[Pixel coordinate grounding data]
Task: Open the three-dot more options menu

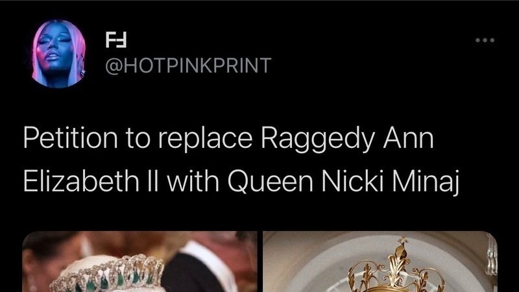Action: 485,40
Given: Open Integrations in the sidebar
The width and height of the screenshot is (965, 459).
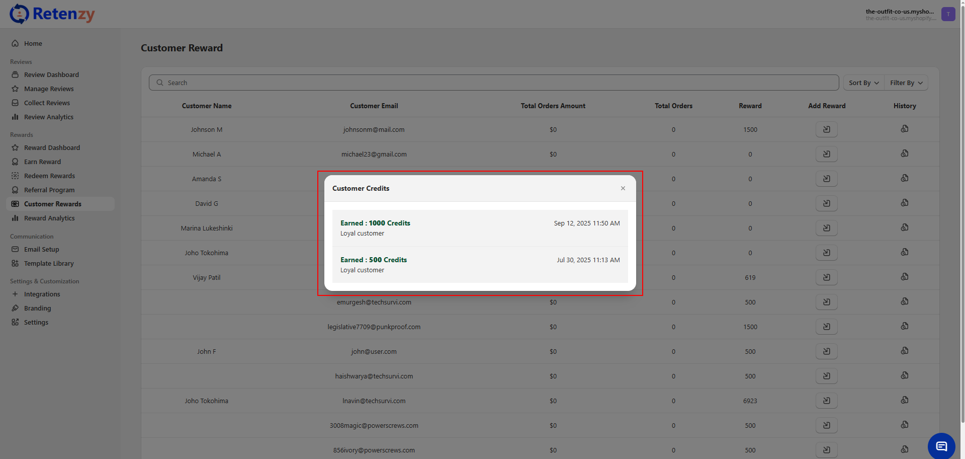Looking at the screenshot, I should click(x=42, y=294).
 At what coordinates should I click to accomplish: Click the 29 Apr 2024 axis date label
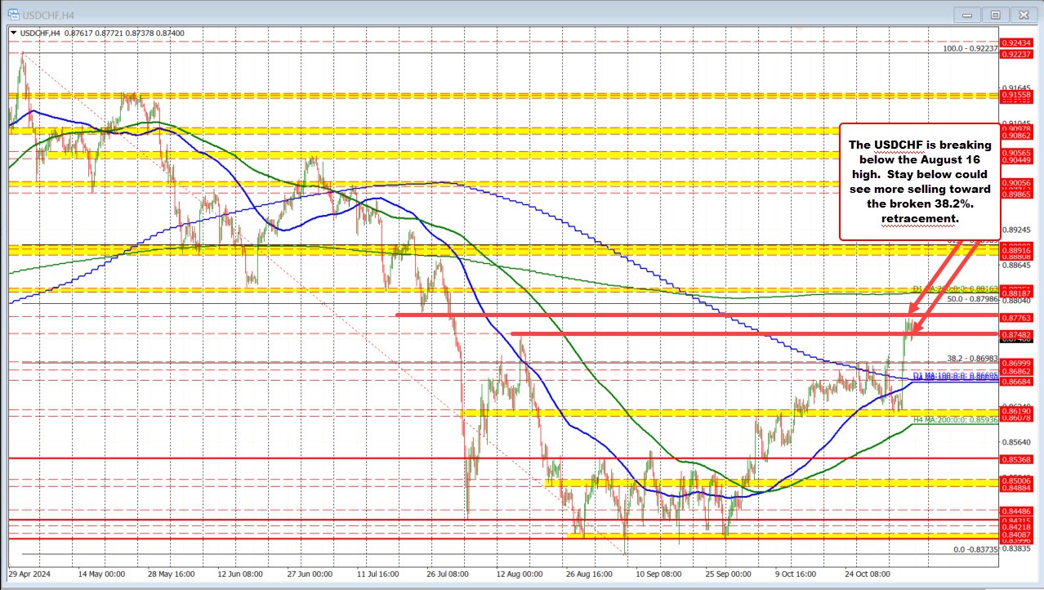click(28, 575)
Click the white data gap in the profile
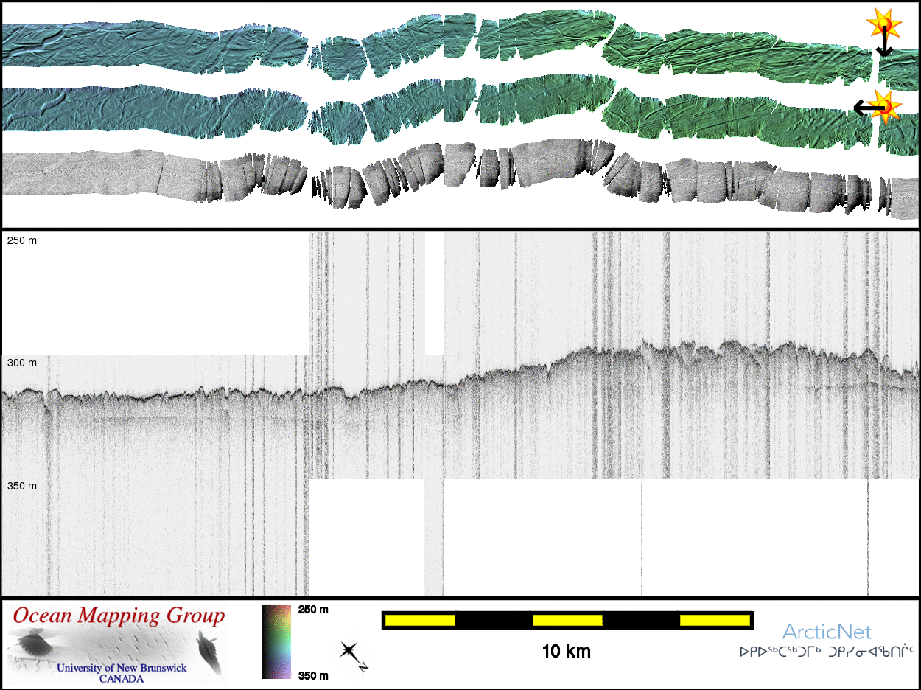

EXERCISE PROMPT – Transcribe all the entries precisely. Do not include any picture.

PROBLEM SOLUTION –
Task: Open the three-dot more options menu

Action: 485,40
Given: Open Integrations in the sidebar
The width and height of the screenshot is (965, 459).
Looking at the screenshot, I should click(x=42, y=294).
 At what coordinates should I click to accomplish: Click the 29 Apr 2024 axis date label
click(28, 575)
Click the white data gap in the profile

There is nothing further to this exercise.